Ricomincia il nostro viaggio nell’universo letterario femminile di LetteralMente Donna. Nello scorso numero siamo stati in Italia dove abbia scoperto Ada Negri, una grande poetessa del nostro paese. In questo numero restiamo nel nostro Belpaese alla scoperta di una donna che è stata Cavaliere di gran croce dell’Ordine al merito della Repubblica italiana. Stiamo parlando di un’autrice che ha messo al centro della sua narrativa la donna con la sua complessità sociale e psicologica. Stiamo parlando di Anna Banti.
Come è nata Anna Banti
Anna Banti in realtà era nata come Lucia Lopresti ma aveva scelto questo pseudonimo che le infondeva più sicurezza e che considerava più musicale. Un nome che era quello di una nobildonna parente della madre, come ha raccontato in un intervista a Sandra Petrignani nel 1973 in cui dice:
“Mi sarebbe piaciuto usare il cognome di mio marito. Ma lui l’aveva già reso grande e non mi sembrava giusto fregiarmene. Il mio vero nome, Lucia Lopresti, non mi piaceva. Non è abbastanza musicale. Anna Banti era una parente della famiglia di mia madre. Una nobildonna molto elegante, molto misteriosa. Da bambina mi aveva incuriosita parecchio. Così divenni Anna Banti. Del resto il nome ce lo facciamo noi.

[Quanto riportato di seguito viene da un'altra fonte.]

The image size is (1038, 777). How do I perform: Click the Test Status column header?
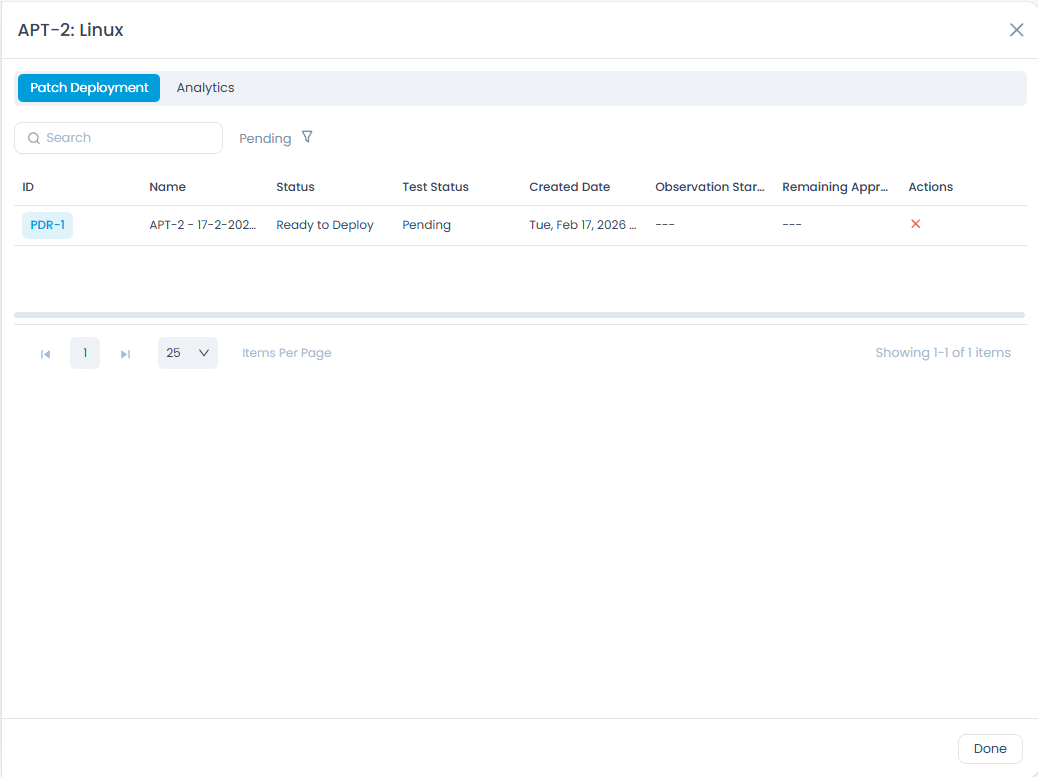pos(435,187)
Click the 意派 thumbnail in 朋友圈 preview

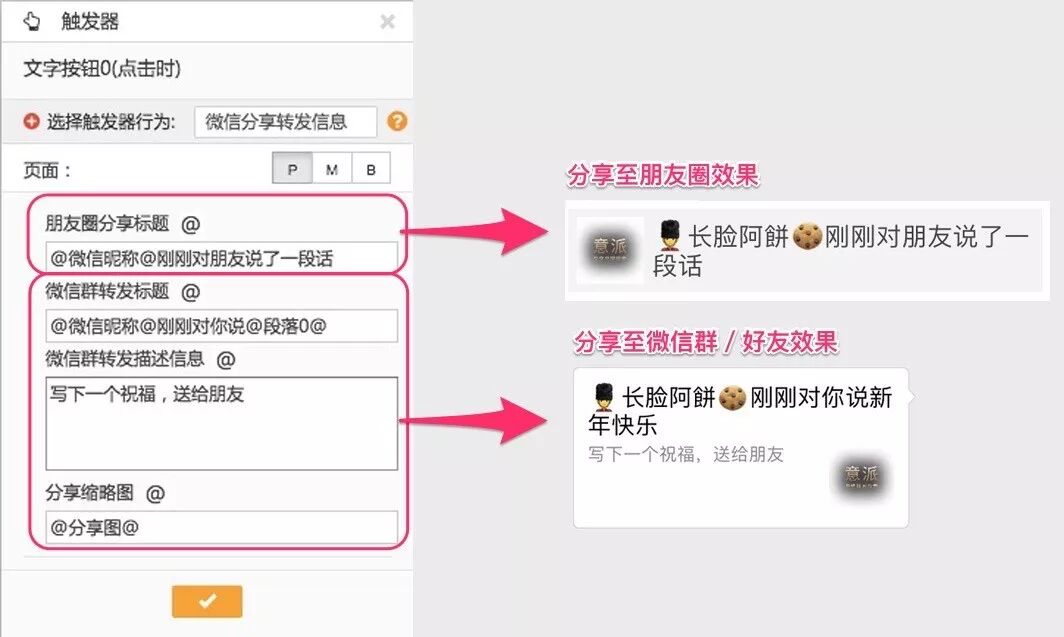[610, 250]
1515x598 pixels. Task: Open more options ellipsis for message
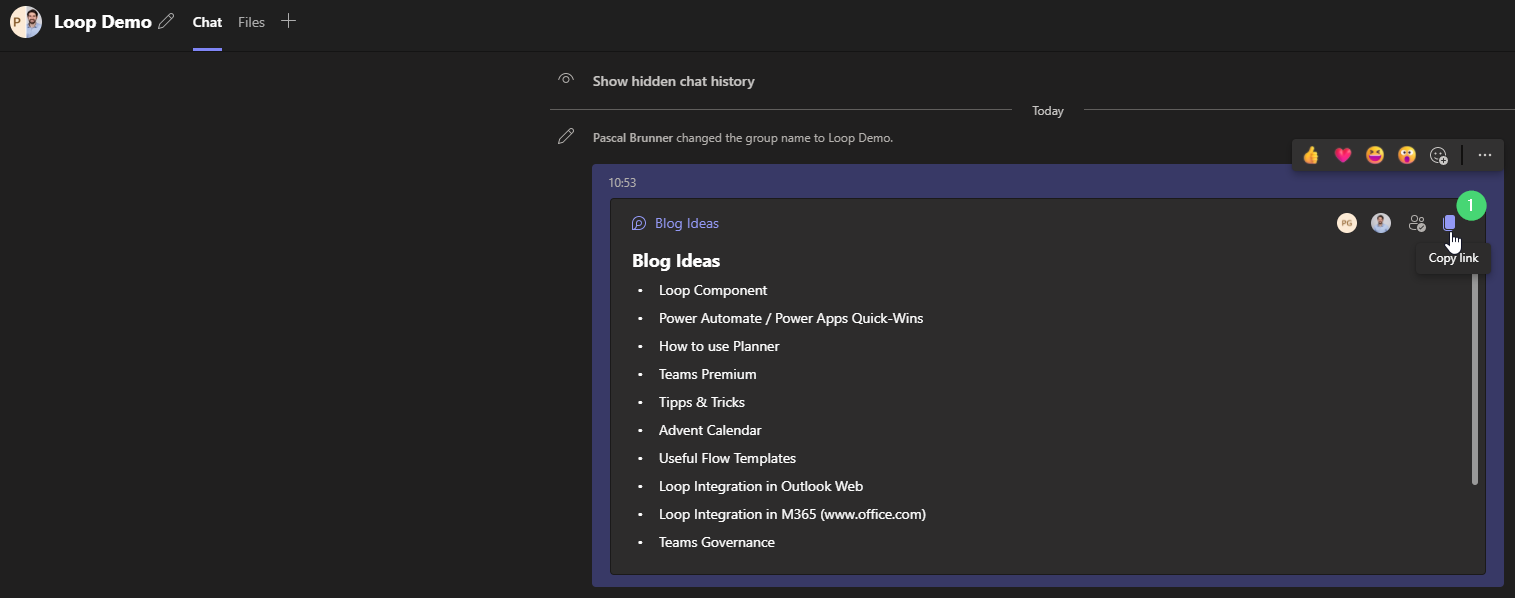click(1484, 155)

Non è detto che siamo tutta la vita il nome della nostra nascita”
Cosi sin dal suo primo racconto “Barbara e la morte” Lucia Lopresti si firma con questo pseudonimo, dando il via al suo grande ciclo narrativo fatto di raccolte di racconti e romanzi.
Le opere e Il coraggio delle donne
Tanta sono le opere di Anna Banti che mette sempre al centro della sua narrativa la donna. Basti pensare ad esempio ad “Artemisia” il suo più famoso romanzo che racconta la vita travagliata alla ricerca dell’affermazione di se della pittrice seicentesca Artemisia Gentileschi. Noi abbiamo deciso di soffermarci su una sua raccolta di racconti del 1940, “Il coraggio delle donne”. Nei racconti in essa contenuti protagoniste sono donne che in vivono in ambienti sociali e secoli diversi. Sono tutte soggette ad ogni sorta di costrizione per l’esigenza dell’uomo-padrone ma sono donne che lottano per affermarsi grazie alla loro intelligenza, passione e volontà. Basti pensare ad Amina che dopo anni di rinunce a causa del marito e della vita domestica riesce ad esprimere la sua rabbia evitando con intelligenza una tragedia.
Anna Banti e il cinema
Finita in oblio, Anna Banti è stata riscoperta grazie al cinema. Mario Martone nel 2010 dirige il film “Noi credevamo” che trae spunto dall’omonimo romanzo storico sul Risorgimento e le sue disillusioni scritto da Anna Banti nel 1967. Si tratta della seconda narrazione storica dopo “Artemisia” che la Banti considera, come sui altri romanzi storici, “interpretazione ipotetica della storia”.